R/TMFG.R

Defines functions TMFG_errors TMFG

Documented in TMFG

#' @title Triangulated Maximally Filtered Graph
#'
#' @description Applies the Triangulated Maximally Filtered Graph (TMFG) filtering method
#' (see Massara et al., 2016). The TMFG method uses a structural
#' constraint that limits the number of zero-order correlations included in the network
#' (3\emph{n} - 6; where \emph{n} is the number of variables). The TMFG algorithm begins by
#' identifying four variables which have the largest sum of correlations to all other
#' variables. Then, it iteratively adds each variable with the largest sum of three
#' correlations to nodes already in the network until all variables have been added to
#' the network.

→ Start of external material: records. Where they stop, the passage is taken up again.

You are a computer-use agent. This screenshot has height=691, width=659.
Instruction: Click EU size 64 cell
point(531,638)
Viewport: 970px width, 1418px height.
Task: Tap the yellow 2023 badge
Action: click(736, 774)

This structure can be associated with the inverse correlation matrix
#' (i.e., precision matrix) to be turned into a GGM (i.e., partial correlation network)

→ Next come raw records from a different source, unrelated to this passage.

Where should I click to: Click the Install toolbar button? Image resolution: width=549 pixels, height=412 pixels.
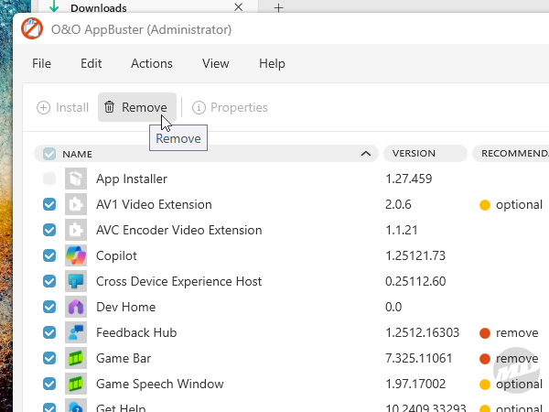63,107
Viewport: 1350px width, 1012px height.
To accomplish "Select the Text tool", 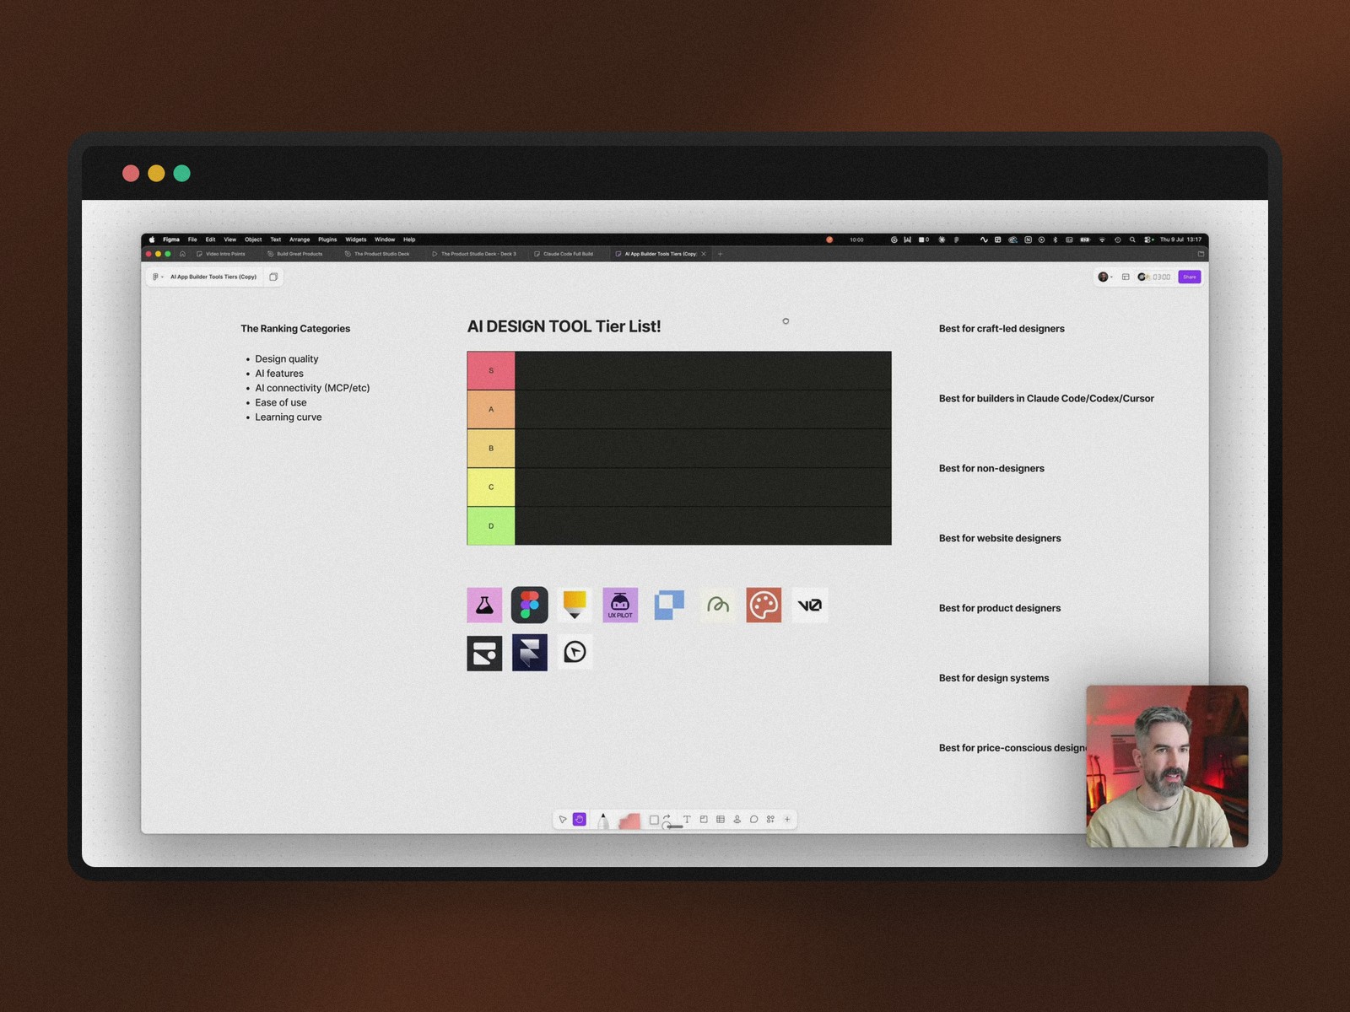I will coord(687,820).
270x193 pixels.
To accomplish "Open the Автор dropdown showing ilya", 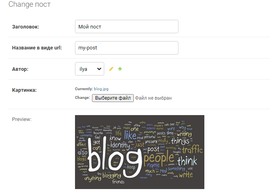I will [90, 69].
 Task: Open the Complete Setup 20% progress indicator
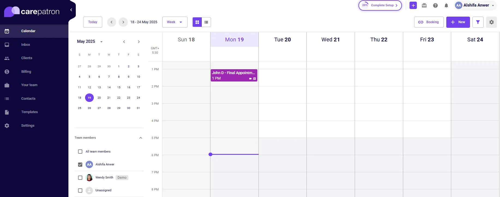[380, 5]
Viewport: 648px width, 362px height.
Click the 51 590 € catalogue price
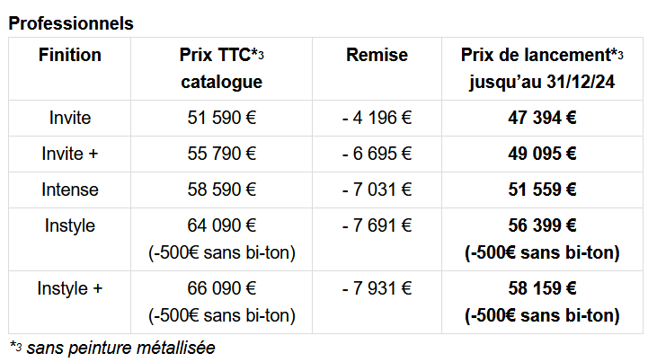(221, 118)
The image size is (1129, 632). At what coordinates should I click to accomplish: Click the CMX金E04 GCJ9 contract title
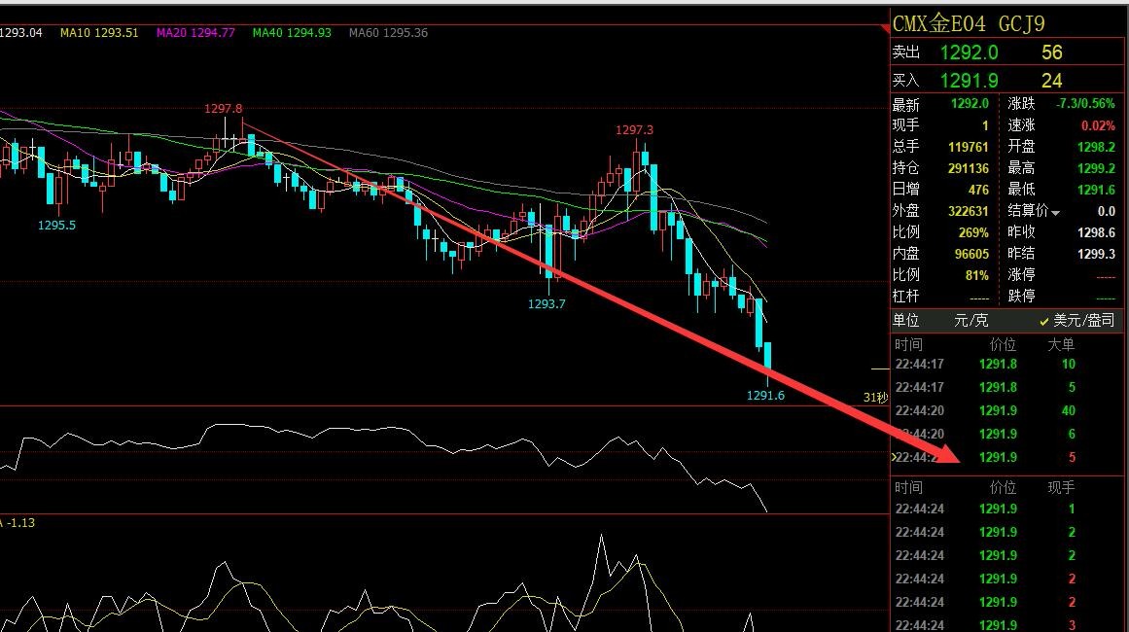(x=969, y=23)
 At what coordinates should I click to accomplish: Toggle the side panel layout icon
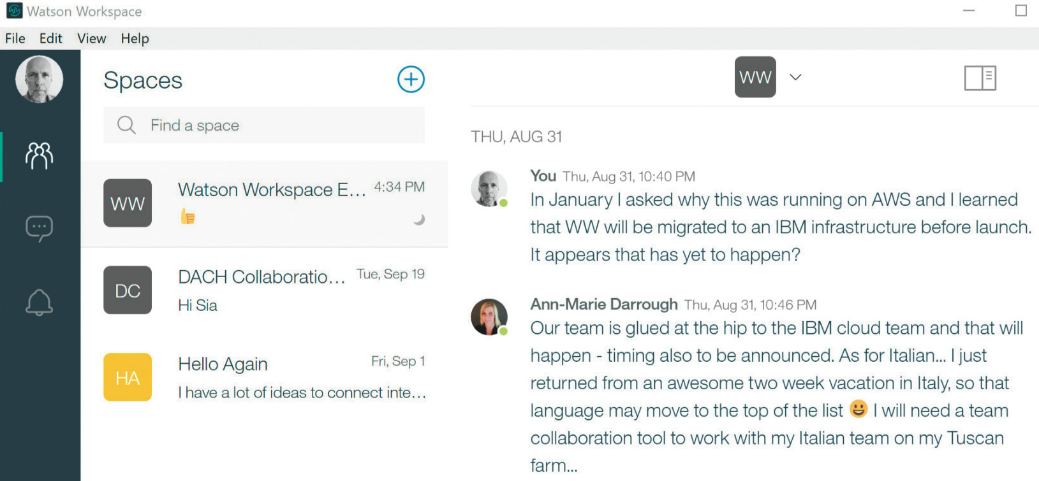[980, 78]
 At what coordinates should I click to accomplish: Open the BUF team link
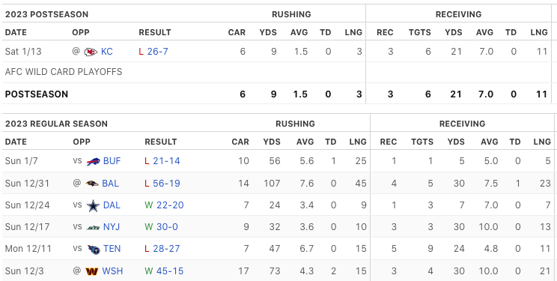point(112,161)
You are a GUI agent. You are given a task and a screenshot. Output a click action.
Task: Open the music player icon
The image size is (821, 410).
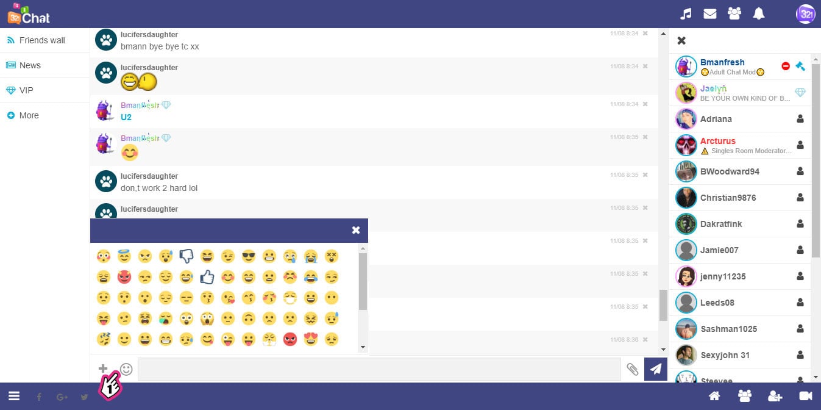pyautogui.click(x=686, y=13)
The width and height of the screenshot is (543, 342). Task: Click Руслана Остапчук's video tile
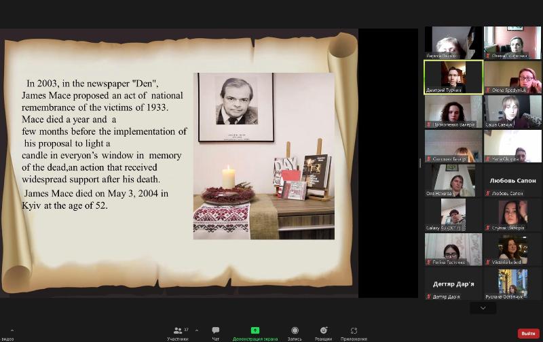[512, 284]
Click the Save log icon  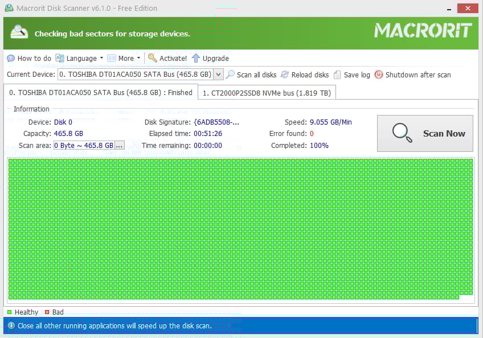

#' by using Local-Global Inversion Method (LoGo; see Barfuss et al., 2016 for more details).
#' See \strong{Details} for more information
#'
#' @param data Matrix or data frame.
#' Should consist only of variables to be used in the analysis.
#' Can be raw data or correlation matrix
#'
#' @param n Numeric (length = 1).
#' Sample size for when a correlation matrix is input into \code{data}.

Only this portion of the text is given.